__Records supplied__:
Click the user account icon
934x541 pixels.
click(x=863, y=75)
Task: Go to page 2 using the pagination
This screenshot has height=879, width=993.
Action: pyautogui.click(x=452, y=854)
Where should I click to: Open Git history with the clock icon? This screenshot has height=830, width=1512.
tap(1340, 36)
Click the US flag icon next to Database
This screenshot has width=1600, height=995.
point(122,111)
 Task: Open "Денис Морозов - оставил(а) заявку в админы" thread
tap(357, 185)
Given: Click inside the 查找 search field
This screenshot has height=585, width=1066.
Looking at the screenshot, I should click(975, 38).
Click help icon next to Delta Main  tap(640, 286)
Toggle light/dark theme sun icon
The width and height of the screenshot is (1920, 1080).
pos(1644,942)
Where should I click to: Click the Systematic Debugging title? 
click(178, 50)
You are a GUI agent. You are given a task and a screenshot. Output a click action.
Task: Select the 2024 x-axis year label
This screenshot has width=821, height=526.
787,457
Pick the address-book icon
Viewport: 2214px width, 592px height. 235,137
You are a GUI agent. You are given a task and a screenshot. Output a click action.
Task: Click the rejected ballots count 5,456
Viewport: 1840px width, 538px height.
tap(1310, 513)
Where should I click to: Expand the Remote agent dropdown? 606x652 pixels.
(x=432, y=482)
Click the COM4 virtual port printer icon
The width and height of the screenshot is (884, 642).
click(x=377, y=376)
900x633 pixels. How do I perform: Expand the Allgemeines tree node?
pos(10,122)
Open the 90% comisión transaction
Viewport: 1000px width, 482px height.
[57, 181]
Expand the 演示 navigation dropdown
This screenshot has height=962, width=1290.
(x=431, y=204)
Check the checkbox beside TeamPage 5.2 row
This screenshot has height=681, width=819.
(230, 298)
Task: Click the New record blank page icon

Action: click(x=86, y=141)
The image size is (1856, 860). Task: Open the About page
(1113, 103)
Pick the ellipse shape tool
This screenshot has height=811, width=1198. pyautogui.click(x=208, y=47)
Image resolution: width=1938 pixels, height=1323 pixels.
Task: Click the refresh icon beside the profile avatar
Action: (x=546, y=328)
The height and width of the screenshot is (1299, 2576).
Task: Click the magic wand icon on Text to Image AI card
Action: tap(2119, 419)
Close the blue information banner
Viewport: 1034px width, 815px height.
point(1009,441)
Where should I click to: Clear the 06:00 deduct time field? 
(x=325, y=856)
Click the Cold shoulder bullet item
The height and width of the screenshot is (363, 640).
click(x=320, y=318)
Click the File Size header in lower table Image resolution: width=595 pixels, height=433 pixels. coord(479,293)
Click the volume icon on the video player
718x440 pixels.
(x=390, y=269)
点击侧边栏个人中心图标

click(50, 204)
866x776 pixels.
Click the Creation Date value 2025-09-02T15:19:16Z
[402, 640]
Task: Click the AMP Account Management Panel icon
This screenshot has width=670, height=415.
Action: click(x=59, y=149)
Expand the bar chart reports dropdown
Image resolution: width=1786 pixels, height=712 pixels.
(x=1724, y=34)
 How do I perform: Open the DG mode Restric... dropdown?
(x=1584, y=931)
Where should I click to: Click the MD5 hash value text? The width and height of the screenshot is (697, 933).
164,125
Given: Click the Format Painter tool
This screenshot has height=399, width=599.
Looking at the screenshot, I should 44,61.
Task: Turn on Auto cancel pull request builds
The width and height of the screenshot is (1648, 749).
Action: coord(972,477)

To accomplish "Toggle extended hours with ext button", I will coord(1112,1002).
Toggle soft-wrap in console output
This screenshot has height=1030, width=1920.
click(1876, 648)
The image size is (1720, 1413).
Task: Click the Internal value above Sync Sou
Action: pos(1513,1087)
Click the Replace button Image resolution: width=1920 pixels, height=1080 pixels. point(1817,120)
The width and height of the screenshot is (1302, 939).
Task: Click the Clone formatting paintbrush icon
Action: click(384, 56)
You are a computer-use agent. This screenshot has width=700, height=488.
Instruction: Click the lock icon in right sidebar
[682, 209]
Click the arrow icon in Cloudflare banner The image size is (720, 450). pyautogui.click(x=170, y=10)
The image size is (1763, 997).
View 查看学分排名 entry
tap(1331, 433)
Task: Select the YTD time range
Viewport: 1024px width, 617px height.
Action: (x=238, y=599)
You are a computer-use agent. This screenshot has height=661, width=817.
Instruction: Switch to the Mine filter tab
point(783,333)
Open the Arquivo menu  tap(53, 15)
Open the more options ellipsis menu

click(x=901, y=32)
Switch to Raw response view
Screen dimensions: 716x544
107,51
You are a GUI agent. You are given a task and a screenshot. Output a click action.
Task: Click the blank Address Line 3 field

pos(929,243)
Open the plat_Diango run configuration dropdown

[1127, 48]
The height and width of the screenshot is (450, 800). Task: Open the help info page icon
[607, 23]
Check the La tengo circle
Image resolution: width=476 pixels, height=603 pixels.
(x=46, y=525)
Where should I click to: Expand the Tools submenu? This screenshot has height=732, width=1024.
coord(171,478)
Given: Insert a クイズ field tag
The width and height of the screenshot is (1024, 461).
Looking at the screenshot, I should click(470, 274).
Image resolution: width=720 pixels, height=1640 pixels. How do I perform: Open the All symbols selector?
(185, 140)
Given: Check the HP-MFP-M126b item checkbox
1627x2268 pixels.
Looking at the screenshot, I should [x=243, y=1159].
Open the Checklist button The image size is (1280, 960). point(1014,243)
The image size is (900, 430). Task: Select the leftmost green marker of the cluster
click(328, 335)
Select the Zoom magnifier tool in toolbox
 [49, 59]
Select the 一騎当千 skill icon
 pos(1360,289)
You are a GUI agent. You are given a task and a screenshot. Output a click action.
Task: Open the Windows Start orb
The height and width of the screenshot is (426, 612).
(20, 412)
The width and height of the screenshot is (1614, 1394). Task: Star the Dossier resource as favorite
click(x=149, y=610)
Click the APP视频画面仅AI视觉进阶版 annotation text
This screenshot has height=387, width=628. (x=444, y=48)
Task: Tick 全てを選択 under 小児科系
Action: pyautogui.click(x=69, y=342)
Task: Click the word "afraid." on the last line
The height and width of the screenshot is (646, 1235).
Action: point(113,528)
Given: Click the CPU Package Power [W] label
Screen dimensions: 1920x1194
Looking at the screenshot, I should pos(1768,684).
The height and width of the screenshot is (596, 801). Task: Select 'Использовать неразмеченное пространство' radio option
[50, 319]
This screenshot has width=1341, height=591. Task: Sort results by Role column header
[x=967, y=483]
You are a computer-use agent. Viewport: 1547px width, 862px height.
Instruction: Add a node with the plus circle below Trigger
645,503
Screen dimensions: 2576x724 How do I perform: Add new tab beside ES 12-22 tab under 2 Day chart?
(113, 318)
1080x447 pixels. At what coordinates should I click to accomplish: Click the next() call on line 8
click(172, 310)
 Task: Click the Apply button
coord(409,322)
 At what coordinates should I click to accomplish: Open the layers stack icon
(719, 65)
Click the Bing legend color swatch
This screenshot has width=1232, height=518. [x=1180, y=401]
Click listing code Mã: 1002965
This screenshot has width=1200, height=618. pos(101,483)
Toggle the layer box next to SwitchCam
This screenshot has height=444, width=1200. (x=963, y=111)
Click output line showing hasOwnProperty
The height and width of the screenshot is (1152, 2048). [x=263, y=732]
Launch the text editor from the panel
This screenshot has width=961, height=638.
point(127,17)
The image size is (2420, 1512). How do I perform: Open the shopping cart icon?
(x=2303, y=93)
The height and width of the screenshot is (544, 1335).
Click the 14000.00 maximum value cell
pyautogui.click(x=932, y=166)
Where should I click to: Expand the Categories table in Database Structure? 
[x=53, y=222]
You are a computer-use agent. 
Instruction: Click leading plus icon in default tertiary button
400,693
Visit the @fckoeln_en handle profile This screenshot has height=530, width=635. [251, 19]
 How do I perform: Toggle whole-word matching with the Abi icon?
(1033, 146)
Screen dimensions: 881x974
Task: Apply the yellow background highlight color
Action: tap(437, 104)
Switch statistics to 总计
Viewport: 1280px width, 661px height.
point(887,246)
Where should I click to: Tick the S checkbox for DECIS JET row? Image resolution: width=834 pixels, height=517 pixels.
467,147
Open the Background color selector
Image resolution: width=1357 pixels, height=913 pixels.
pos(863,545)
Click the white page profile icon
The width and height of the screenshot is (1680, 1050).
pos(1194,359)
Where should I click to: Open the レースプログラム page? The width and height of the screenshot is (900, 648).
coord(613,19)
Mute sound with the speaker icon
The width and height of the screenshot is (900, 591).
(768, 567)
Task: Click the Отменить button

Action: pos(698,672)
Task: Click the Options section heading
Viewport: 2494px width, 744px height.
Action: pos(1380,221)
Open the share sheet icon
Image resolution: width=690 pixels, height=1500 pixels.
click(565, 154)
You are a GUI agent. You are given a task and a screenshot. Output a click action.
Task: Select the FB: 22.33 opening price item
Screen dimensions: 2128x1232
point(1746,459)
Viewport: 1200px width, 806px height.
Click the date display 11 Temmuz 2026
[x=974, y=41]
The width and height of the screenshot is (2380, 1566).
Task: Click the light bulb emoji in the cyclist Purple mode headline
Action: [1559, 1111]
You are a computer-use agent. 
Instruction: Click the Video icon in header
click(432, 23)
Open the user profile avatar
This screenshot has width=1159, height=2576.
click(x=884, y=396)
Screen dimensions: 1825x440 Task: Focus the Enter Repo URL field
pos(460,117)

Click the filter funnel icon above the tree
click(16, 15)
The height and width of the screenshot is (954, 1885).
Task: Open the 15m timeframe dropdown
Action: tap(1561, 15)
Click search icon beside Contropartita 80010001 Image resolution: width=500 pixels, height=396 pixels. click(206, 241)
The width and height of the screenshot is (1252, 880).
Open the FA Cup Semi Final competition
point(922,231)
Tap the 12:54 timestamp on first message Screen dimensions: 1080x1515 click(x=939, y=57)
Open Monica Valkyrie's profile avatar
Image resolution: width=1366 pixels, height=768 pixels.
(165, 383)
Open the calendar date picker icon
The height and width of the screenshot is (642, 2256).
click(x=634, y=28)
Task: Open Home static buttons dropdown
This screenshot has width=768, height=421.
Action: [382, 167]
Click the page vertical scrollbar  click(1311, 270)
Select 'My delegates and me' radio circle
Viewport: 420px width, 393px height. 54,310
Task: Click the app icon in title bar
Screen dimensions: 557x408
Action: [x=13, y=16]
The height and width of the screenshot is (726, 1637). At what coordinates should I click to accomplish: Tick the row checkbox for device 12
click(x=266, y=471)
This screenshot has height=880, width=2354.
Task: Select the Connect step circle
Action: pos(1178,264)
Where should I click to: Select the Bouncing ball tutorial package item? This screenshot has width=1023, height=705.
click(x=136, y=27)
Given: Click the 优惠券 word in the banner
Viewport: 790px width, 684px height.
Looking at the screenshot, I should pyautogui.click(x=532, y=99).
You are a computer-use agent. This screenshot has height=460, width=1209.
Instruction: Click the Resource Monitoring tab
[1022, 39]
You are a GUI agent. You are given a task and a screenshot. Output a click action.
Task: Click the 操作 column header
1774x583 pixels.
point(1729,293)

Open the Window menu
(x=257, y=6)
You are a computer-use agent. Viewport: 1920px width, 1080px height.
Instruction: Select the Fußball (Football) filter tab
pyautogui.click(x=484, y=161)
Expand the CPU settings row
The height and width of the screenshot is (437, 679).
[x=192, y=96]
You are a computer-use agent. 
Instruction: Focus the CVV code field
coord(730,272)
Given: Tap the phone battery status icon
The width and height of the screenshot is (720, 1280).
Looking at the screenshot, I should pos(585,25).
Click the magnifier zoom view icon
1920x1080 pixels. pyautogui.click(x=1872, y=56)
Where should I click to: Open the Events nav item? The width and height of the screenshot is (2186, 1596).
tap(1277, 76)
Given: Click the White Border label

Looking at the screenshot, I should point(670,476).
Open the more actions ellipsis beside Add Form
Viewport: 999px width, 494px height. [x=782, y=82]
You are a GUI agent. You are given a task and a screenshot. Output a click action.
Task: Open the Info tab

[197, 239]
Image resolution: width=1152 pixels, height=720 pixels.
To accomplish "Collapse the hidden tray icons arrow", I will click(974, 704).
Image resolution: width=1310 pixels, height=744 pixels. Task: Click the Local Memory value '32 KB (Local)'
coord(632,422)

__Given exercise__: Lay out the lines of the records as a JSON list of strings, one string per line and blank lines omitted, beginning at the line that contains "Check the checkbox beside TeamPage 5.2 row" and stopping after the line that contains "Action: pos(1513,1087)".

__Final result__:
[
  "Check the checkbox beside TeamPage 5.2 row",
  "This screenshot has height=681, width=819.",
  "(230, 298)",
  "Task: Click the New record blank page icon",
  "Action: click(x=86, y=141)",
  "The image size is (1856, 860). Task: Open the About page",
  "(1113, 103)",
  "Pick the ellipse shape tool",
  "This screenshot has height=811, width=1198. pyautogui.click(x=208, y=47)",
  "Image resolution: width=1938 pixels, height=1323 pixels.",
  "Task: Click the refresh icon beside the profile avatar",
  "Action: (x=546, y=328)",
  "The height and width of the screenshot is (1299, 2576).",
  "Task: Click the magic wand icon on Text to Image AI card",
  "Action: tap(2119, 419)",
  "Close the blue information banner",
  "Viewport: 1034px width, 815px height.",
  "point(1009,441)",
  "Where should I click to: Clear the 06:00 deduct time field? ",
  "(x=325, y=856)",
  "Click the Cold shoulder bullet item",
  "The height and width of the screenshot is (363, 640).",
  "click(x=320, y=318)",
  "Click the File Size header in lower table Image resolution: width=595 pixels, height=433 pixels. coord(479,293)",
  "Click the volume icon on the video player",
  "718x440 pixels.",
  "(x=390, y=269)",
  "点击侧边栏个人中心图标",
  "click(50, 204)",
  "866x776 pixels.",
  "Click the Creation Date value 2025-09-02T15:19:16Z",
  "[402, 640]",
  "Task: Click the AMP Account Management Panel icon",
  "This screenshot has width=670, height=415.",
  "Action: click(x=59, y=149)",
  "Expand the bar chart reports dropdown",
  "Image resolution: width=1786 pixels, height=712 pixels.",
  "(x=1724, y=34)",
  " How do I perform: Open the DG mode Restric... dropdown?",
  "(x=1584, y=931)",
  "Where should I click to: Click the MD5 hash value text? The width and height of the screenshot is (697, 933).",
  "164,125",
  "Given: Click the Format Painter tool",
  "This screenshot has height=399, width=599.",
  "Looking at the screenshot, I should 44,61.",
  "Task: Turn on Auto cancel pull request builds",
  "The width and height of the screenshot is (1648, 749).",
  "Action: coord(972,477)",
  "To accomplish \"Toggle extended hours with ext button\", I will coord(1112,1002).",
  "Toggle soft-wrap in console output",
  "This screenshot has height=1030, width=1920.",
  "click(1876, 648)",
  "The image size is (1720, 1413).",
  "Task: Click the Internal value above Sync Sou",
  "Action: pos(1513,1087)"
]